Analysis of profitability of financial results and factors of its change
DOI:
https://doi.org/10.31489/2023ec1/18-27Keywords:
analysis of financial results, accounting statements, profitability coefficients, taxable profit (tax loss), nominal profit, operating profit, profit, profit from financial activities, real profit, invoiceAbstract
Object: It lies in the fact that profit and profitability play an important role in the process of the company's activities. They show how stable the company is in carrying out its activities and effective in achieving its goals. The object of the study is to develop recommendations for their improvement based on the analysis of the profit and profitability of the activities of “Kazakhstan Waste Management Operator” LLP. Methods: In the process of writing a scientific article, the following methods of scientific cognition were used: observation, grouping, generalization, comparison, questionnaire, analysis, synthesis. When writing the work, such research methods as the method of analysis and synthesis, comparative, system, factor methods, as well as accounting methodologies, financial and tax reporting were used. Findings: Profit and profitability indicators are formed under the influence of a large number of interrelated factors that affect the results of the organization's work in different directions: some are good, others are negative.

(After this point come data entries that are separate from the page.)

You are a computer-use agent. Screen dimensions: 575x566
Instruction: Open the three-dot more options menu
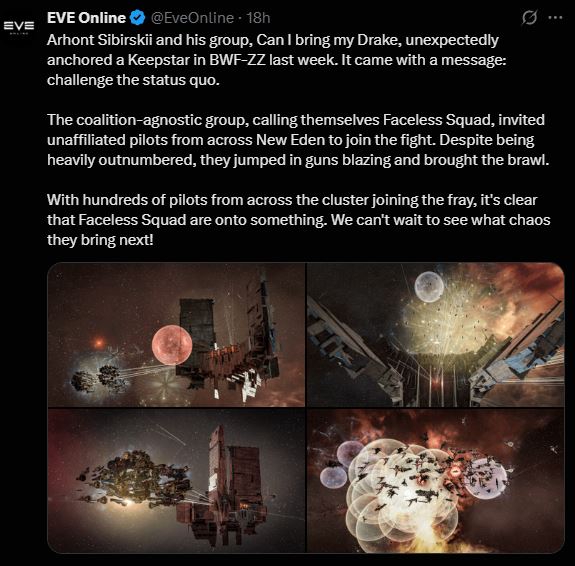555,17
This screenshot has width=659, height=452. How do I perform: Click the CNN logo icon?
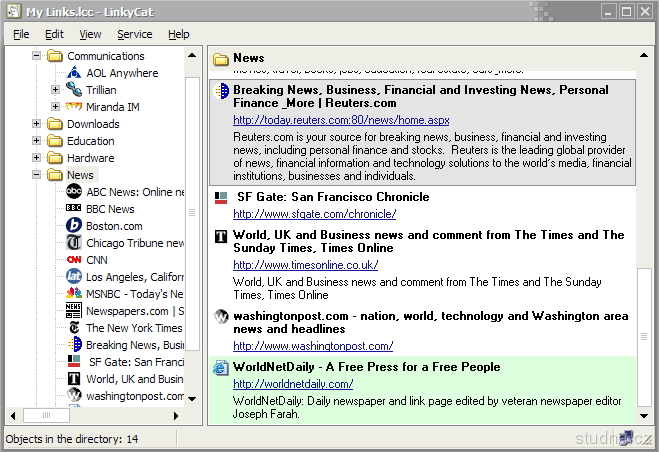coord(74,260)
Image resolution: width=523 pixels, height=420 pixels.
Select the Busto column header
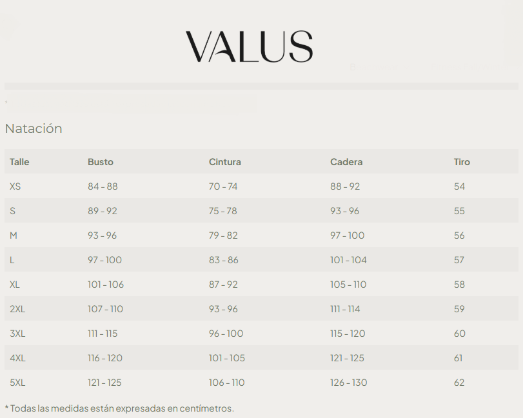coord(101,162)
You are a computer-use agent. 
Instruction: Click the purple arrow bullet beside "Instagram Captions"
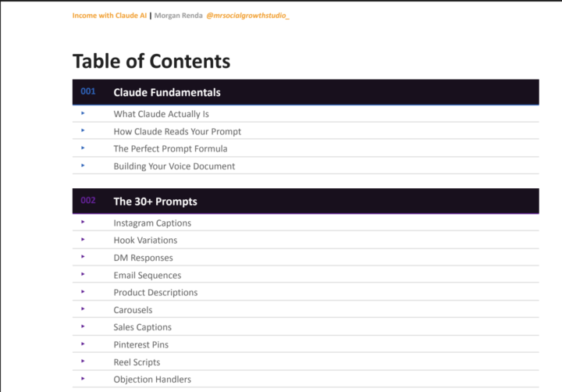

Moreover, the negative impact of some factors can reduce or even negate the positive impact of others. Thorough consideration of the factors affecting the key indicators of the enterprise can help to achieve an understanding of the formation of profits at the enterprise, as well as reduce unnecessary costs. The variety of factors affecting profit and profitability requires their classification, which at the same time is important for determining the main directions of searching for reserves to improve the efficiency of management. Conclusions: In the course of the analysis, reserves for improving profit and profitability indicators were identified, and recommendations were also proposed. The main directions among which are an increase in the volume of provided services, and, accordingly, an increase in revenue, and a reduction in the costs of the enterprise.